## [Set of tasks]
1 – Answer these questions from the review of Enon below, one answer per line, marked the same way:
(a) How old was Charlie Crosby's daughter Kate?
(b) What perspective does the reviewer say Harding could have interspersed?
(c) What happened to the reviewer's mind while reading the book?
2 – Please explain, in one to three sentences, why the reviewer of Enon below felt distant and cold while reading the book.
3 – From the review of Enon below, copy out word for word the part that opens with the words containing "The book is" and closes with "losing a child.".

The Structure of Loss

Three sentences into reading Enon, we already know that Charlie Crosby has lost his only child, thirteen-year-old Kate. Killed while riding her bicycle, we’re quickly immersed in the downward spiral of Charlie’s grief as he pushes away his wife and begins to lose himself.

The book is very well structured. Harding weaves together the progression of time with flashbacks from Charlie’s life, insights into the history of the town of Enon, and ever more intimate looks at Charlie’s guilt—both the destruction he’s currently wreaking on himself and flashes of how he might have prevented Kate’s accident—so that with each page the reader is drawn deeper into Charlie’s world and the experience of losing a child.

Intellectualizing Grief

There is only one thing missing from Enon—emotional connection. You’d think with a first person narrative and a subject as wrought as the death of a child that it would be easy to connect with Charlie. As a new mother who basically worries every second that something will happen to my child, I was actually terrified to read beyond the first page of this book because I thought I’d be devastated by it.

Instead, because our experience of the events relies entirely on Charlie and Charlie wants nothing more than to escape the pain of grief, I felt distant and cold while reading this book. I could intellectually engage with the horrors of losing a child, I could conceive of how the path Charlie was on could ruin his life even further, but I could not feel much of anything about any of it. Which turned out to be a disappointment and my mind wandered a lot as I read the book.

Imparting Emotion in Narrative

So how was it that Harding failed to create an emotional connection between the reader and Charlie? The last thing Charlie wants to do is feel the loss of his daughter. Pulling back from that kind of horror is a natural human coping mechanism, but by running us through every thought in Charlie’s head, we don’t get to make jumps, leaps, and emotions on our own. It becomes difficult to engage with Charlie and the situation. And when Charlie is describing the feeling of loss, it’s still difficult to connect because we see what Kate’s death is doing to him, but he wants to self destruct and provides no entree into reaching out to him. It feels as though Harding is pushing us away as much as Charlie pushes away his wife.

Could it be any other way?

If Harding wanted us as readers to empathize with Charlie on an emotional level, he could have interspersed third person perspective. If we witnessed Kate’s death without the filter of Charlie’s distance, it would be impossible not to feel his pain. We would travel down that emotional spiral with him and his actions seem inevitable. It would be harder to judge him and wish he would make different choices. If we saw how neighbors saw him—again without the filter of Charlie’s rationalizing—we might pity the poor wretch he becomes.

Should it be any other way?

I don’t know. I was horrified by how dead inside I felt while reading this book, but I’m not sure complete emotional devastation would have been the best tack either. I would have preferred a blend of emotional and intellectual appeal. In fact that pulling between our two ways of dealing with life could make for an unequaled depth of engagement.

## [Available data]
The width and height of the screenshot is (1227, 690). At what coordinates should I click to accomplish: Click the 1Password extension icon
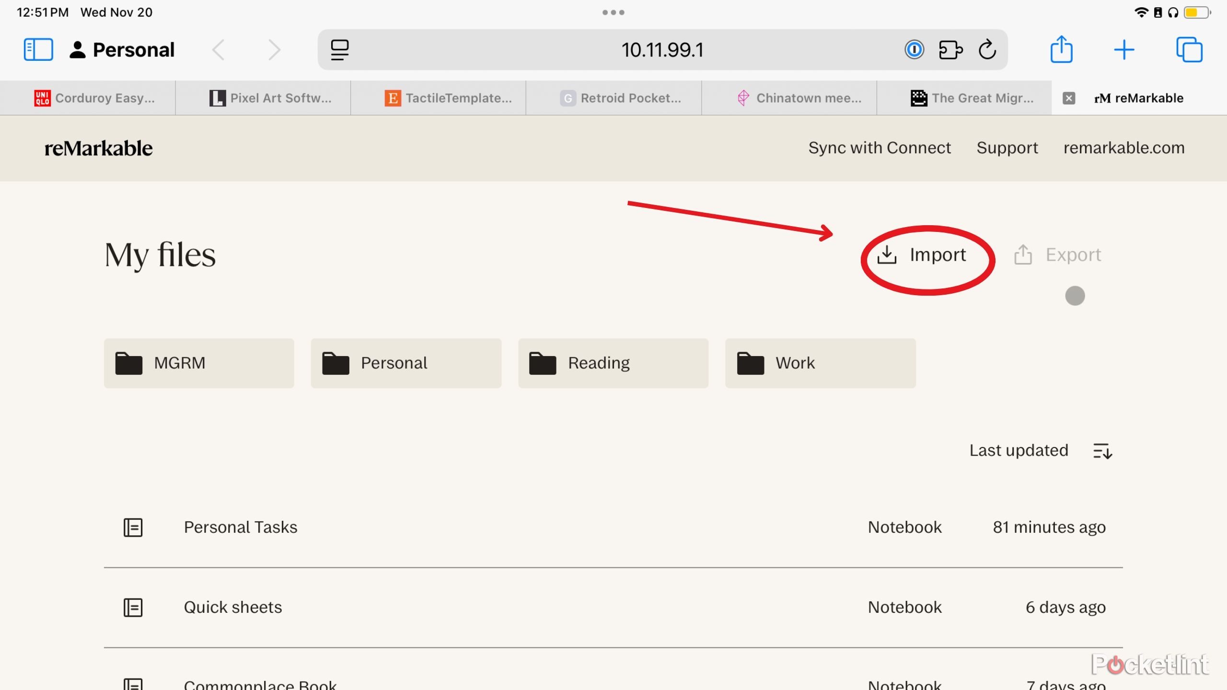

## [Answers by task]
1 –
(a) Thirteen.
(b) Third person perspective.
(c) It wandered a lot.

2 – The reader experiences the events only through Charlie, and Charlie wants nothing more than to escape the pain of grief. So the reviewer could engage with the loss intellectually but could not feel much about it.

3 –
The book is very well structured. Harding weaves together the progression of time with flashbacks from Charlie’s life, insights into the history of the town of Enon, and ever more intimate looks at Charlie’s guilt—both the destruction he’s currently wreaking on himself and flashes of how he might have prevented Kate’s accident—so that with each page the reader is drawn deeper into Charlie’s world and the experience of losing a child.